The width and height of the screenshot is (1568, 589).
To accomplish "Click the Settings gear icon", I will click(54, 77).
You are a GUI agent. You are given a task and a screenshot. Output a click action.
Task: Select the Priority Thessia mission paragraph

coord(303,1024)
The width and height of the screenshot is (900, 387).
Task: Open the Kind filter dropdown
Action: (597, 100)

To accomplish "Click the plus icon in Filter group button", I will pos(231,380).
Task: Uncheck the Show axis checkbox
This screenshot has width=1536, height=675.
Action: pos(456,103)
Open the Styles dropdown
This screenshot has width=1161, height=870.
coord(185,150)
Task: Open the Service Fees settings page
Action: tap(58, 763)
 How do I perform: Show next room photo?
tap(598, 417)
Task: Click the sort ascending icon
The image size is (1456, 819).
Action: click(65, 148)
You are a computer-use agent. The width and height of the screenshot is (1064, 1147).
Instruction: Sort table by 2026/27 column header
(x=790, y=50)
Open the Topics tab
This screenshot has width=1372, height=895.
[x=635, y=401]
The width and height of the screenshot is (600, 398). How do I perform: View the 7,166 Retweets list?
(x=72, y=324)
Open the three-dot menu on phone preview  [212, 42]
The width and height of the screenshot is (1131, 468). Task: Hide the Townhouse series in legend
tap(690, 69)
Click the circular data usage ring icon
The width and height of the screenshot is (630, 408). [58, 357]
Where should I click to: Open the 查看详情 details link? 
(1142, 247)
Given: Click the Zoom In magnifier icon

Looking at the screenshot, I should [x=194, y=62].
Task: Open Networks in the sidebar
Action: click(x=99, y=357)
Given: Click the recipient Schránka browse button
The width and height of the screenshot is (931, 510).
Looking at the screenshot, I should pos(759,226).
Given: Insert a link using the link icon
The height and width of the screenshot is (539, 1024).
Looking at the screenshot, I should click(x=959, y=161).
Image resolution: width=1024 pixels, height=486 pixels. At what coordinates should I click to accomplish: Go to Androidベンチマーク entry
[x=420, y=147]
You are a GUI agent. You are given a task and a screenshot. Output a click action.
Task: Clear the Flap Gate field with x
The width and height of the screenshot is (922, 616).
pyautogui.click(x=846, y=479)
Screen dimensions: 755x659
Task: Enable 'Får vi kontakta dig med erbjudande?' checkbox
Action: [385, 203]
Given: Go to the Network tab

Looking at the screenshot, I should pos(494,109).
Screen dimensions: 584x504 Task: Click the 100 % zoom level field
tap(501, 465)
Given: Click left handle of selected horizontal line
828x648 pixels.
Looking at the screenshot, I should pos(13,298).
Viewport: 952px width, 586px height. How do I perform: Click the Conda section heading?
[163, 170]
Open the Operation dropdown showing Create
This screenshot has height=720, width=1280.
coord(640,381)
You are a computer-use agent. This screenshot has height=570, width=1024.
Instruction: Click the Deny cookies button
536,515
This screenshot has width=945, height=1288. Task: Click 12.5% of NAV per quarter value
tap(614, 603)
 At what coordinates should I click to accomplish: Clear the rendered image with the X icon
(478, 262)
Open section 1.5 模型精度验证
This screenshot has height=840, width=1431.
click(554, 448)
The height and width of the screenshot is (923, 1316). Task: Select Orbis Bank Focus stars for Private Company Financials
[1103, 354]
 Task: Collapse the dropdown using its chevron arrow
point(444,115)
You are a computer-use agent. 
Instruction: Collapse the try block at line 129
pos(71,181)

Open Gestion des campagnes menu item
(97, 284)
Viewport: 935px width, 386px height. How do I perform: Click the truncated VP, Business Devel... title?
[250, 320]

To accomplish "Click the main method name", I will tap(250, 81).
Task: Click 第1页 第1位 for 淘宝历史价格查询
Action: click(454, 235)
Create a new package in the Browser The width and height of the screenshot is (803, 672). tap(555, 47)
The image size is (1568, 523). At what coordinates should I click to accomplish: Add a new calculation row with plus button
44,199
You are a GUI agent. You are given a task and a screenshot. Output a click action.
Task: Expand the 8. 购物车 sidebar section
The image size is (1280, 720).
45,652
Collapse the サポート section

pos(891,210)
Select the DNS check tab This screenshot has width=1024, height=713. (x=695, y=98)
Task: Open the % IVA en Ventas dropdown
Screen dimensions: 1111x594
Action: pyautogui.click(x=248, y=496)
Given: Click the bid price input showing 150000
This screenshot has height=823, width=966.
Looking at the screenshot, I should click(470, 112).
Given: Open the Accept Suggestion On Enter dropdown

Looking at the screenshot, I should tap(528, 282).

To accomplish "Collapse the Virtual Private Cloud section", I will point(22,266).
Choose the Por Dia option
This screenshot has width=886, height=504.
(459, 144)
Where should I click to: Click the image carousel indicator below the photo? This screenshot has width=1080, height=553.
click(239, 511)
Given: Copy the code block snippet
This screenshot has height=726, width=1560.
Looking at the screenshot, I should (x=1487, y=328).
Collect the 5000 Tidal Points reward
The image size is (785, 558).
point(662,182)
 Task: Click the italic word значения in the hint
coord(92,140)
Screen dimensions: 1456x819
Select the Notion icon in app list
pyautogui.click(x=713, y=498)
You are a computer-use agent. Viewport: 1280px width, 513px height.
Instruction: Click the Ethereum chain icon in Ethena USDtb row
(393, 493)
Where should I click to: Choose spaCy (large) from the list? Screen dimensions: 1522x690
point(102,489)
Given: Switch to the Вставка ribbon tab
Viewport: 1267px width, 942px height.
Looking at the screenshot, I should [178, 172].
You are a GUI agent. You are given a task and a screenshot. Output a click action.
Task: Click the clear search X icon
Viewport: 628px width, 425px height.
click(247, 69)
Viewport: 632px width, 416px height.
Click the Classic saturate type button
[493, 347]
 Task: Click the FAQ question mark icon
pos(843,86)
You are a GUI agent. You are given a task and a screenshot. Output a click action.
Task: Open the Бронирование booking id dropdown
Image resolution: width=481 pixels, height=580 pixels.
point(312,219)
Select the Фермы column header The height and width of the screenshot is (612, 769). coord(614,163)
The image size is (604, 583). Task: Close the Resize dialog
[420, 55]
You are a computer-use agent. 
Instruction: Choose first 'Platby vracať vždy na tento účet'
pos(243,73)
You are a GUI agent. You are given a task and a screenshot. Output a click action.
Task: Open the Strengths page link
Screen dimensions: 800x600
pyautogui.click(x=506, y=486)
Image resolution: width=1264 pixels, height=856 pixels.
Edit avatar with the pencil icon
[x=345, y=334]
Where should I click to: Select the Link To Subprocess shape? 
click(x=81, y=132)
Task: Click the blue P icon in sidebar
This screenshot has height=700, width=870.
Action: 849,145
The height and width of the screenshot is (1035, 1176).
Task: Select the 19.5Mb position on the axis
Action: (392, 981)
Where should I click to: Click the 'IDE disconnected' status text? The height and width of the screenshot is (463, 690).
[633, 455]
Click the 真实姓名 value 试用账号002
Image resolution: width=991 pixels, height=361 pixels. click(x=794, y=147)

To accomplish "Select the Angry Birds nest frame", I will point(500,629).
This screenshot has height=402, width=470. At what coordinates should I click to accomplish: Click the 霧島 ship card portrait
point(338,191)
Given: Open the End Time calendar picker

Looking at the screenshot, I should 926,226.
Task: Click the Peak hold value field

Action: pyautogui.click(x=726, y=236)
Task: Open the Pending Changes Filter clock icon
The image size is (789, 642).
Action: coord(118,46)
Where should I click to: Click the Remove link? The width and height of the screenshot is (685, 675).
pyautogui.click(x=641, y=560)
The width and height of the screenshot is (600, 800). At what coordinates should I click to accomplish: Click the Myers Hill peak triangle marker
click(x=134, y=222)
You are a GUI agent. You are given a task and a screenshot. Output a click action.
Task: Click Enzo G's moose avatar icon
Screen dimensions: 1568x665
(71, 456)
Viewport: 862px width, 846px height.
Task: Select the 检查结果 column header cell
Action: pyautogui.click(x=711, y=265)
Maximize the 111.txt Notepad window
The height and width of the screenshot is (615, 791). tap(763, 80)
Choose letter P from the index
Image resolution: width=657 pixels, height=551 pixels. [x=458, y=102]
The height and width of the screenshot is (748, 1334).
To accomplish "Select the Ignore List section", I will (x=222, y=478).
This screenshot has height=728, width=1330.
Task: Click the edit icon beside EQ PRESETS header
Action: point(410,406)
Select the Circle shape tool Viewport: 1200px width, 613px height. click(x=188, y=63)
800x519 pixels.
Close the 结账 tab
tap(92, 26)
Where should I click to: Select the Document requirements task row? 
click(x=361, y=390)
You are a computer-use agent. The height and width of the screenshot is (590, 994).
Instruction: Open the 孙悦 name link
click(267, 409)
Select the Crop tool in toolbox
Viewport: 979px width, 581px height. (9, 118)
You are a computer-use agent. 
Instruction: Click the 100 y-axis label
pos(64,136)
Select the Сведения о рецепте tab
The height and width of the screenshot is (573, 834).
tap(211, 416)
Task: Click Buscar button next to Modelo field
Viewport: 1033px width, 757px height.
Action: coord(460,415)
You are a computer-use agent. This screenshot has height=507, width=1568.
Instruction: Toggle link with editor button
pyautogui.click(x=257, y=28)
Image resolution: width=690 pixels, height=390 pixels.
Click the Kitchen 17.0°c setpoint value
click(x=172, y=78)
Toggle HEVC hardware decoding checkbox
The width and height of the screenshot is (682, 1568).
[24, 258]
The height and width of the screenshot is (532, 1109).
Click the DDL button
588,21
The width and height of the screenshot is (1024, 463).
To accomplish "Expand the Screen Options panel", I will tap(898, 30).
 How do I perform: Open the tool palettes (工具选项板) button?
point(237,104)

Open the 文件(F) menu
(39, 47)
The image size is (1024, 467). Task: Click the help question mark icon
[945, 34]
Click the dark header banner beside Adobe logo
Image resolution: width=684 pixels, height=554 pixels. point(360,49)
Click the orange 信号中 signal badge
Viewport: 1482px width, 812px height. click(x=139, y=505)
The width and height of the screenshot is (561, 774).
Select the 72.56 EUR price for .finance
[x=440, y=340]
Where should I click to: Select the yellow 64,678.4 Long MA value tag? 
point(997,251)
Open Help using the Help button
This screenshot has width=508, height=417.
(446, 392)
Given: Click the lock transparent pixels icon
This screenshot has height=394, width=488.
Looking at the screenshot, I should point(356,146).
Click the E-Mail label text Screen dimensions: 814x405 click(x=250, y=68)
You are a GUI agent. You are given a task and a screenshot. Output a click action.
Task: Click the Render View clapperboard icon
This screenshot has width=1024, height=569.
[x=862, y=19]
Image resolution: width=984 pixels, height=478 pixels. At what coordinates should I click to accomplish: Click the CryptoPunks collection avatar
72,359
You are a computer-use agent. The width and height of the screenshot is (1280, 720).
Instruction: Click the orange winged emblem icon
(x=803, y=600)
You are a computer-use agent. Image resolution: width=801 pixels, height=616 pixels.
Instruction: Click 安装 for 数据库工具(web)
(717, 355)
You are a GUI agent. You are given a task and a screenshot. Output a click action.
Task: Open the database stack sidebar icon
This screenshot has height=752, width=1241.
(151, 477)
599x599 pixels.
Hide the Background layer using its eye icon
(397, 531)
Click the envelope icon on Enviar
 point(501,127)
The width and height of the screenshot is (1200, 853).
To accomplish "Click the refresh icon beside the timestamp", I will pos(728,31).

_Exercise goal_
When the word "Expand" turns up on a line of the material above, copy that line.

_Worked solution_
Task: Expand the 8. 购物车 sidebar section
To accomplish "Expand the Screen Options panel", I will tap(898, 30).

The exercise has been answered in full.